Fotografia de família


Fotografia de família
Pedro Moreira  N.




Tudo bem, dizia papai, não se mexam agora. Dêem um sorriso, falem família. Pronto, saía àquela foto com cara de família. 
Ele calculava, via sol, punha a gente de um lado e de outro. Mamãe aceitava aquilo como se fosse um milagre termos alguém tão amável a nos projetar para o futuro numa imagem inesquecível. Ai como fico lindo! Ficou. 
Antes de vir para Curitiba papai me contou que já havia se dependurado de cabeça para baixo nas Sete Quedas para uma foto que saiu na contracapa da revista Cruzeiro. Muita gente nem imagina o que seja isso. Mas posso imaginar o esforço que teve na luz certa e no diafragma, no frêmito de um clic para unir uma família para sempre. Estou pensando nele, podia falar de mamãe que o amou e cuidou realmente.

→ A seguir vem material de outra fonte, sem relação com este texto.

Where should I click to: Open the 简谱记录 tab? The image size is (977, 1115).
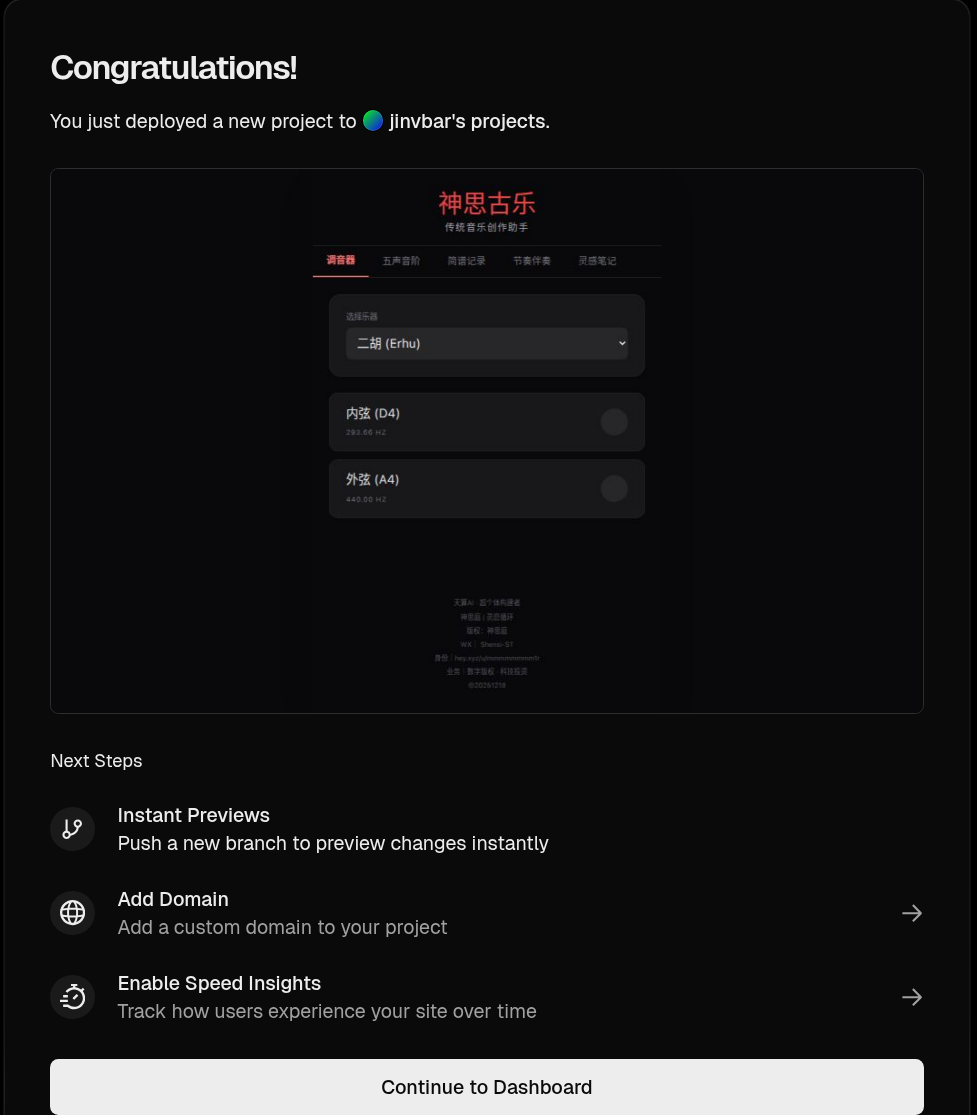(467, 261)
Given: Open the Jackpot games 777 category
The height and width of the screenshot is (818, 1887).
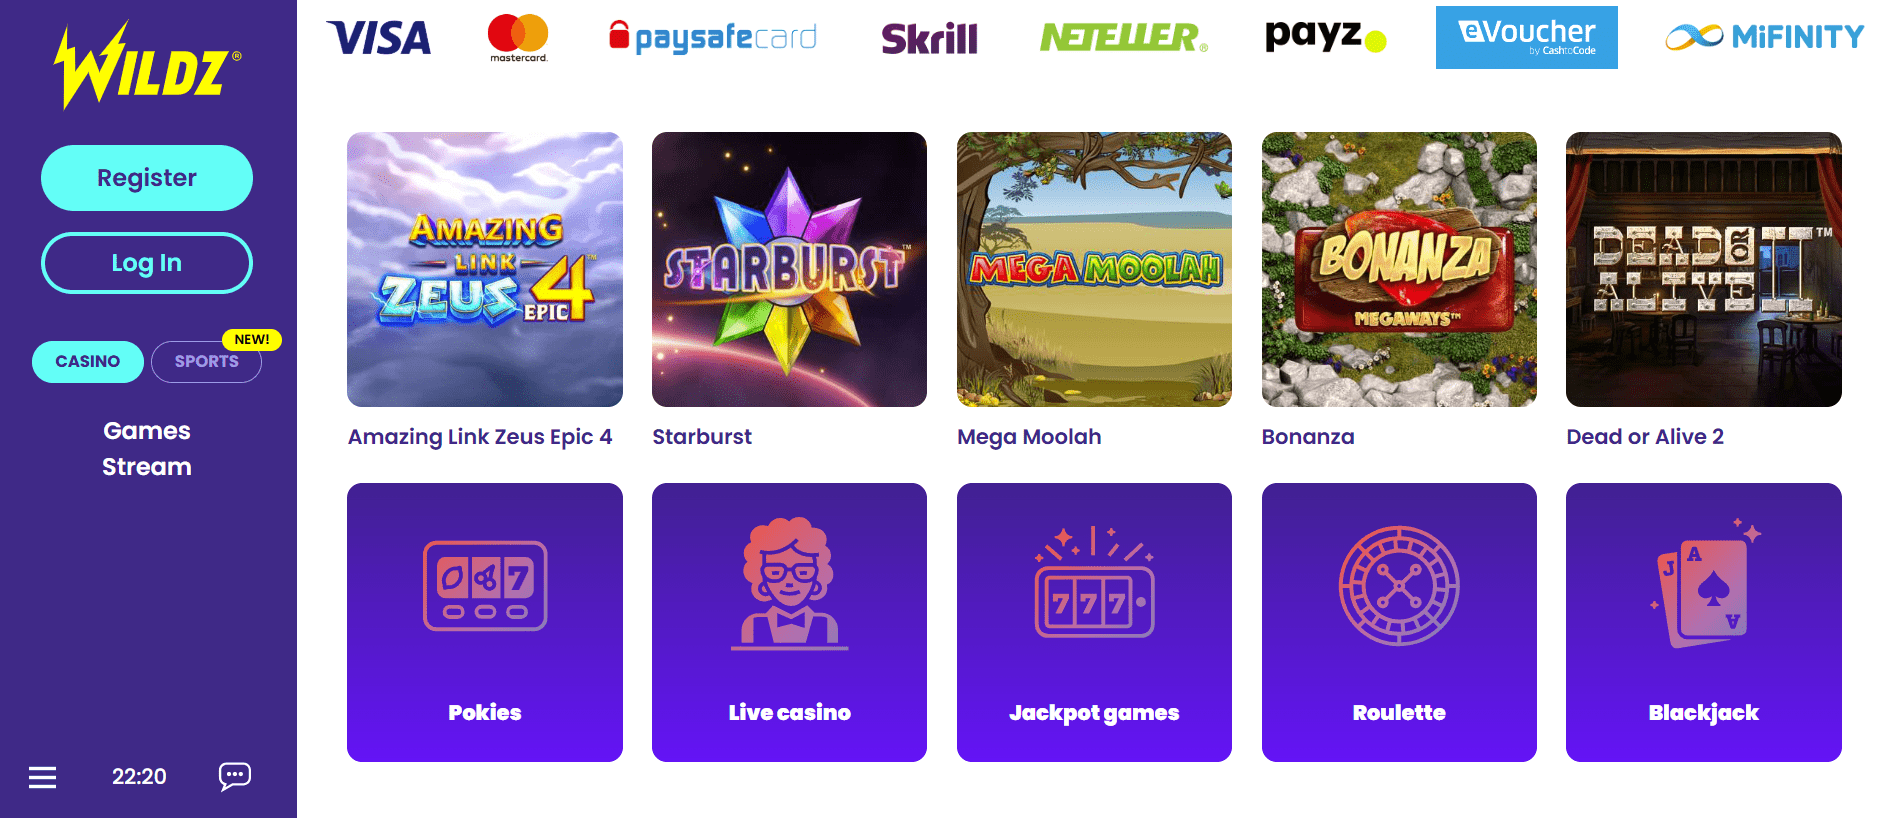Looking at the screenshot, I should click(x=1094, y=622).
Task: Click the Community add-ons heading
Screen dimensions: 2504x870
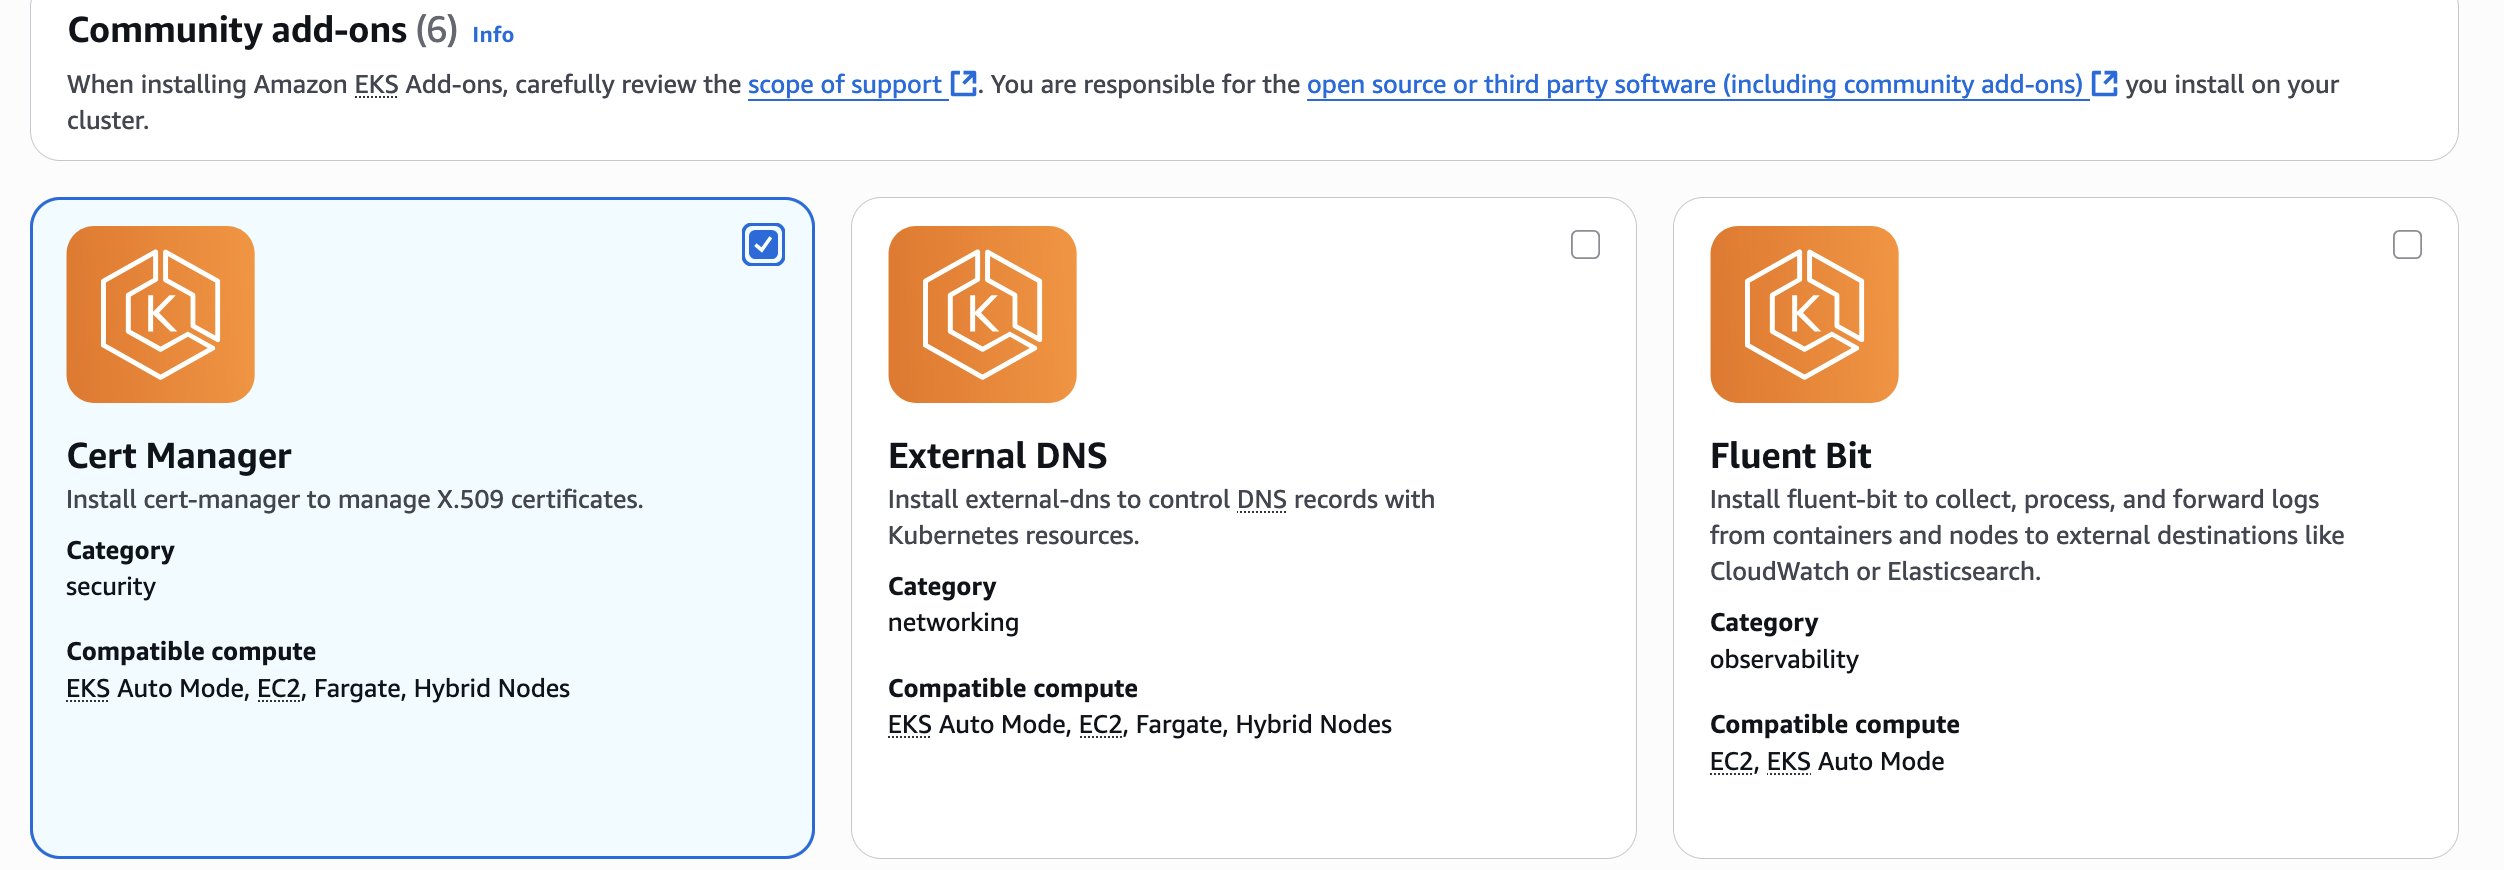Action: click(237, 30)
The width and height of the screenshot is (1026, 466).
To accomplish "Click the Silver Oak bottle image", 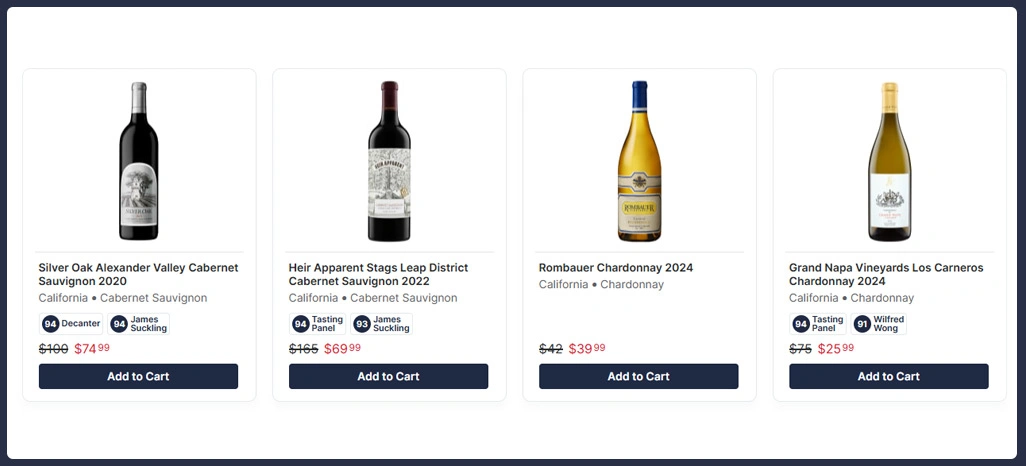I will pyautogui.click(x=139, y=162).
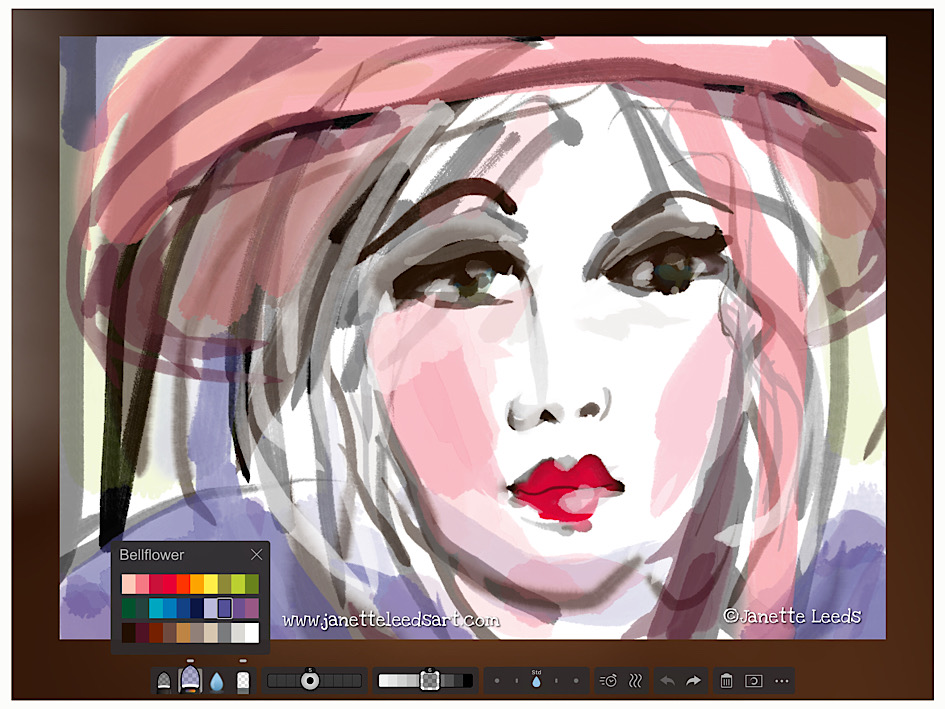Choose the cyan swatch in the palette
Screen dimensions: 945x709
point(156,608)
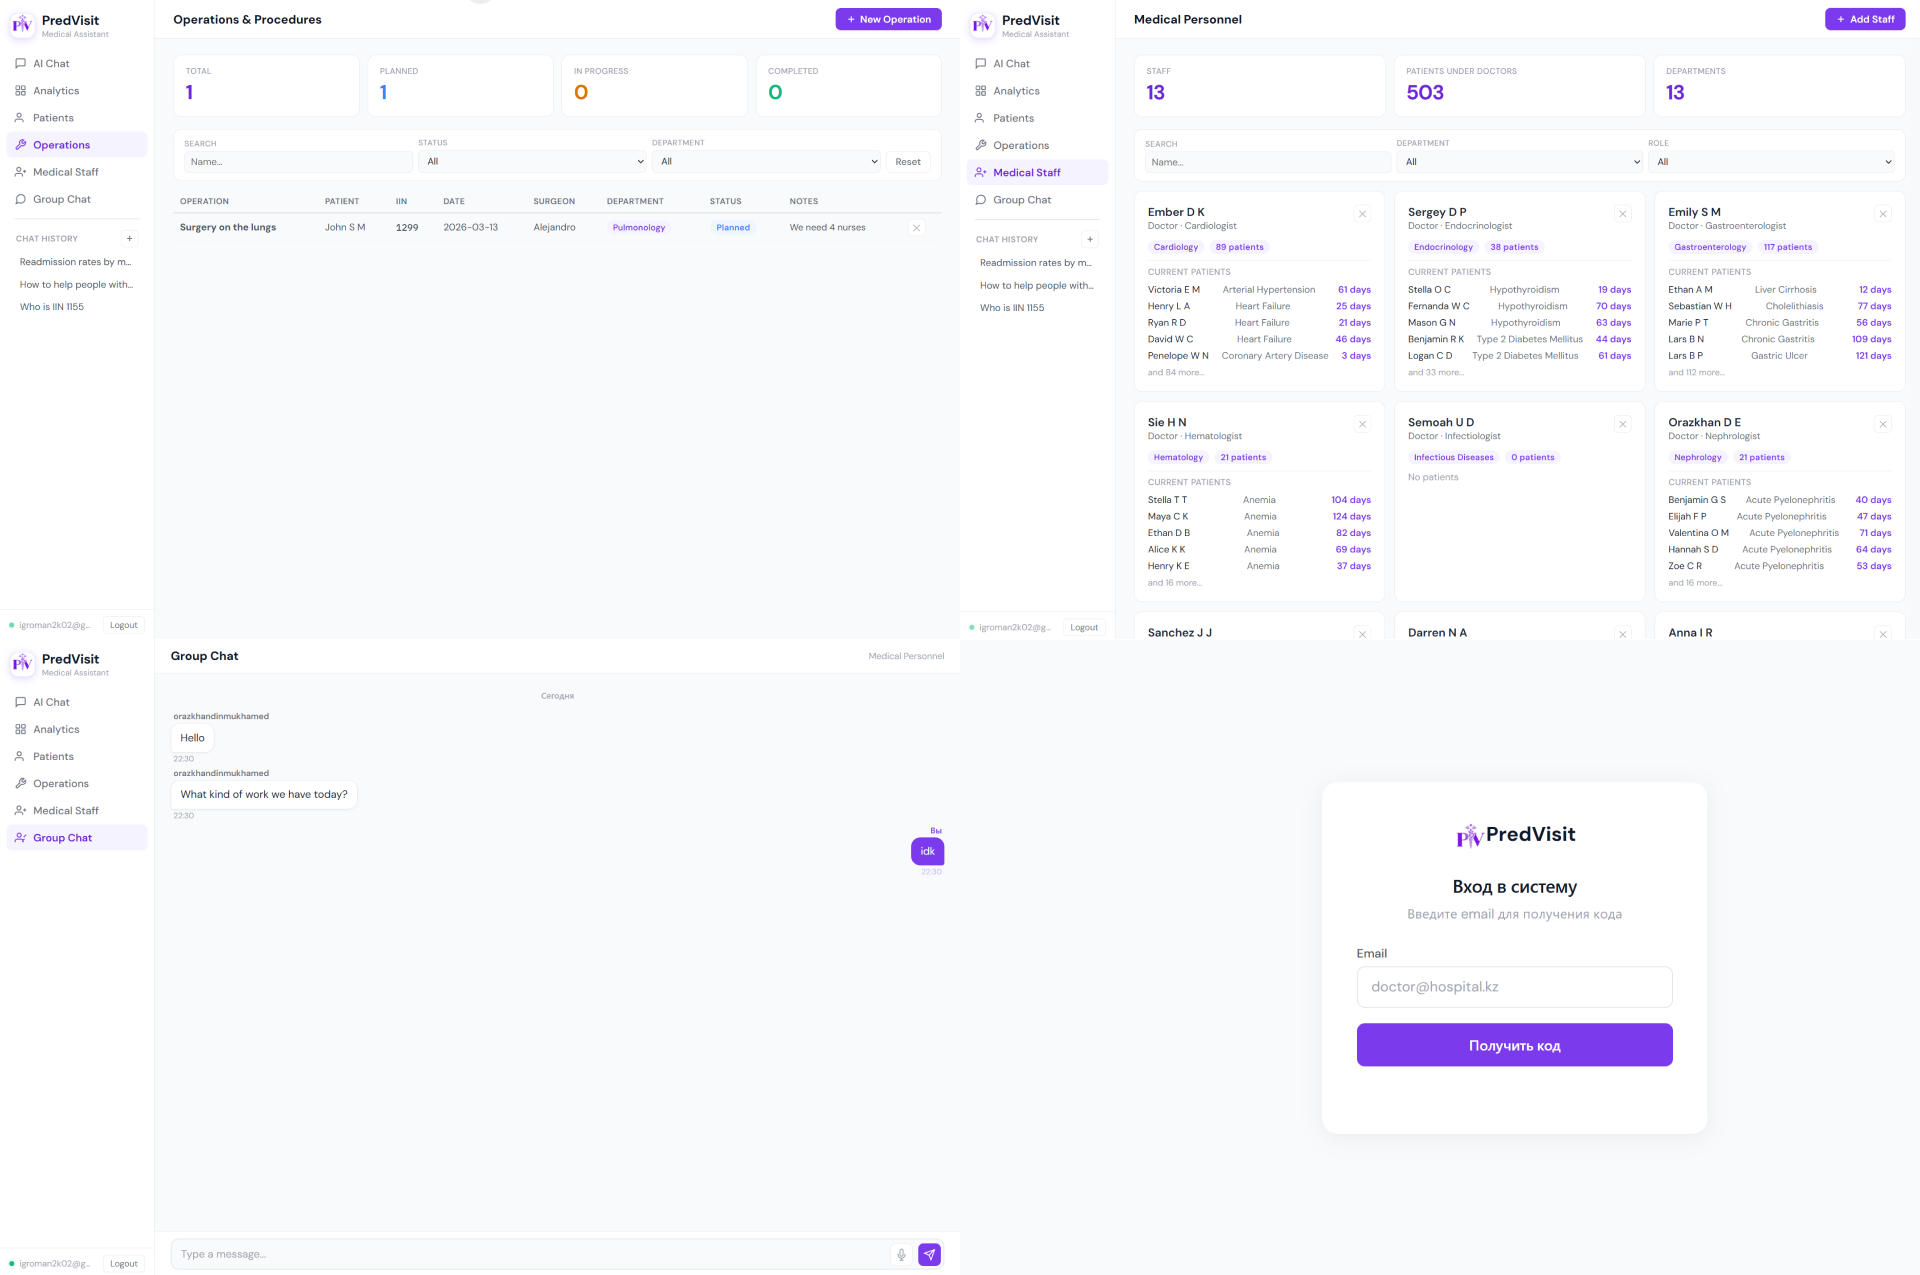Go to AI Chat in Operations sidebar
Image resolution: width=1920 pixels, height=1275 pixels.
click(51, 63)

Ir para escola, voltar da escola e cantar uma canção para mim era a mesma coisa, para ele não. Tratava tudo com solenidade, considerava ir para algum lugar como um ritual de partida que não poderia passar despercebida, assim a chegada, o retorno devia ser pomposo e de elegância. E cantar uma canção devia ter tudo, o ir e o voltar no equilíbrio afinado sem perder o motivo. Tudo se reverbera, um abraço, um aperto de mão, um aceno deve ter significado. Era como dar importância a tudo na vida e fazê-la num átimo, isto é, num único momento. Estou pensando nele, podia falar de mamãe que o amou e cuidou realmente.
Quisera não lembrar minhas lágrimas quando por fim, deitado em sua cama piscou e me acenou amorosamente pela última vez. Mas lembro de seu sorriso definitivo, de sua cara cansada e de seu olhar agudo. As mãos abanavam delicadas a dizer adeus. Perguntei por que ele havia nos deixado, o que foi, por que isso aconteceu, ele prometeu que ia ficar. O sujeito sensacional sumiu da minha vida e tive de aprender a correr para pegar a mesma idéia, ou mudar o tom de alguma conversa, saber olhar com agudez e força.
Era isso que um pai representava para qualquer menino que enfim cresce e se casa e tem filhos e de repente, e é assim mesmo que acontece torna-se capitão de um navio invisível, carregado. Na idade em que estou, andar pelas ruas com o meu chapéu e as barbas brancas é mesmo essa impressão que dá. Lá vai o capitão do navio. Ainda hoje tiro fotos, reúno a família como o meu pai ensinou. Mas sou diferente, sou muito parecido com ele, sou meio amado comoelefoiesouelemesmo. Fiquemjuntos,agoradigamfamília.Afinal,eleeratudoqueeu queria ser.